» **Short problem 1**
Can you rewrite the passage on software testing, beginning at the words "Test release cycle" and stopping after "user screen transitions.", with "table stakes" replaced by "standard"?
» **Short problem 2**
Which kinds of tests does the passage on software testing name?
» **Short problem 3**
Continue the passage on software testing from its final sentence.
··· Passage ···
TL/DR: This blog discusses Predictive Test Selection, which is a technique that applies ML to make test executions more efficient. If you are an engineer who struggles with test execution time/cost, read on.

Testing in today’s software development

It was 2002 when the book “Test Driven Development” came out, and since then, writing tests in software development have become the norm. Then, cloud and DevOps spread, thereby establishing the practice of running tests in CI/CD pipelines automatically to ensure code/product quality. There are all sorts of “tests” here: unit tests, integration tests, system tests, and so on.


Many repositories and projects adopted the rule that says pull requests can be only merged if adequate test cases are written and if all the tests pass.


Test release cycle diagram.


Nowadays, to add on top of this, it is common to see end-to-end tests which touch all the layers of the software from the end-user use case perspective. Among web services that include the UI/frontend pieces, e2e tests are table stakes, not just unit tests and integration tests. It’s simply a must-have to introduce e2e tests to test such a product, covering user screen transitions.
··· Entries supplied ···
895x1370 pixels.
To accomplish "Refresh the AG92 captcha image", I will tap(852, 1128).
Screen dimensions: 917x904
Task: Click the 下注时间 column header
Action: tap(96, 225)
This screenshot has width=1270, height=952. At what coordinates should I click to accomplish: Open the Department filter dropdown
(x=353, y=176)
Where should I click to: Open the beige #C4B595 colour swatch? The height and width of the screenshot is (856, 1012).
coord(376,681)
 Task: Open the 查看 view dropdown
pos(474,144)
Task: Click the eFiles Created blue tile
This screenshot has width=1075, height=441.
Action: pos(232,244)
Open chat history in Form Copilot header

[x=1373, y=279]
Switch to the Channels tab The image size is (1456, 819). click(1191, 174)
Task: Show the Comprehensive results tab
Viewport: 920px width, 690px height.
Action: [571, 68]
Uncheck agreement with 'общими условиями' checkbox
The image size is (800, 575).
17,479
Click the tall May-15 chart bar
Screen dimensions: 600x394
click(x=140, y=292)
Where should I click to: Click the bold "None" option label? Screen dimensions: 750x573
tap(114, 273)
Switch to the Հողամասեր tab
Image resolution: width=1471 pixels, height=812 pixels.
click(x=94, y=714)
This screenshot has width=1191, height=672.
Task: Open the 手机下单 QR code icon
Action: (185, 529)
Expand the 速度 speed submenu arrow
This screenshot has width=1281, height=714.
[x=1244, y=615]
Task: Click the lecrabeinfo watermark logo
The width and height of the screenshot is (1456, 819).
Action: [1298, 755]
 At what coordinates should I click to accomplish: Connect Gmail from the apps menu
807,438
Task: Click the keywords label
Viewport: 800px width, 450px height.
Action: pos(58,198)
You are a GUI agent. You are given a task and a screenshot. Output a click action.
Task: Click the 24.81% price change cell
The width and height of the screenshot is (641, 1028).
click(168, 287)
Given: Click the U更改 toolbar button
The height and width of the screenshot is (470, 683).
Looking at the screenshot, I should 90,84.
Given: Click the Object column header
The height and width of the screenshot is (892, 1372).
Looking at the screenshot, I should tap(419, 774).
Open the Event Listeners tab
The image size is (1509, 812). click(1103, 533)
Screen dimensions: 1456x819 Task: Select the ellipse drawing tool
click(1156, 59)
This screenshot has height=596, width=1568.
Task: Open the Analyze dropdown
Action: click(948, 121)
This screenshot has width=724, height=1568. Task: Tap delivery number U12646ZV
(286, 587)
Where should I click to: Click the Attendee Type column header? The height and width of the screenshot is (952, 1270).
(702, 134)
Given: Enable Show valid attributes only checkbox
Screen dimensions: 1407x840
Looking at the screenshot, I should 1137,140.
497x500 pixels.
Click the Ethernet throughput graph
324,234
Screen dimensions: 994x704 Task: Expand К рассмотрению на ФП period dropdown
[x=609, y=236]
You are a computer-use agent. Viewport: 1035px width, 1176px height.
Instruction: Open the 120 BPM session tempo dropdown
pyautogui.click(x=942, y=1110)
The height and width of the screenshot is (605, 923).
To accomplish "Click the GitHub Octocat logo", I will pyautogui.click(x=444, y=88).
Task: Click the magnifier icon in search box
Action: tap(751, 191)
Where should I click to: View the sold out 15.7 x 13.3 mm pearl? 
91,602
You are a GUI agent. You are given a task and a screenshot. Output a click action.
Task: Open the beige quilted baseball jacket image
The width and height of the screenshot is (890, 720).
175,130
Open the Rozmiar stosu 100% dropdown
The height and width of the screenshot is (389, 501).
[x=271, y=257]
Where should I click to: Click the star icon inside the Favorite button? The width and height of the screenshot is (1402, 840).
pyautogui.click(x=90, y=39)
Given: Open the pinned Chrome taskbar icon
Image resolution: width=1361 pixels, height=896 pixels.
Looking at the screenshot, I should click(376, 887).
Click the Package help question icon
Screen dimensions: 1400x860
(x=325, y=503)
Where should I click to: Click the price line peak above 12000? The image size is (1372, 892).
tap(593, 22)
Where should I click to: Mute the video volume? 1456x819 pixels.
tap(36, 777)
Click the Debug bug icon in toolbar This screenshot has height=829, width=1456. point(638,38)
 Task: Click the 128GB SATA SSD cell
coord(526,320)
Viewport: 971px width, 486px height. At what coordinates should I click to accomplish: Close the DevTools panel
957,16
···
» **Final result 1**
Test release cycle diagram.


Nowadays, to add on top of this, it is common to see end-to-end tests which touch all the layers of the software from the end-user use case perspective. Among web services that include the UI/frontend pieces, e2e tests are standard, not just unit tests and integration tests. It’s simply a must-have to introduce e2e tests to test such a product, covering user screen transitions.

» **Final result 2**
Unit tests, integration tests, system tests, and end-to-end (e2e) tests.

» **Final result 3**
Historically, CI/CD has been run on an engineer-managed environment like Jenkins. Today, hosted standalone CI services are available, such as GitHub Actions and CircleCI. So are cloud services like AWS Code Pipeline and Azure Pipelines. E2E test execution management services include mabl and autify. Writing code, including writing tests, is still dominated by local development computers, but increasingly test execution is shifting toward automation in free/paid cloud environments.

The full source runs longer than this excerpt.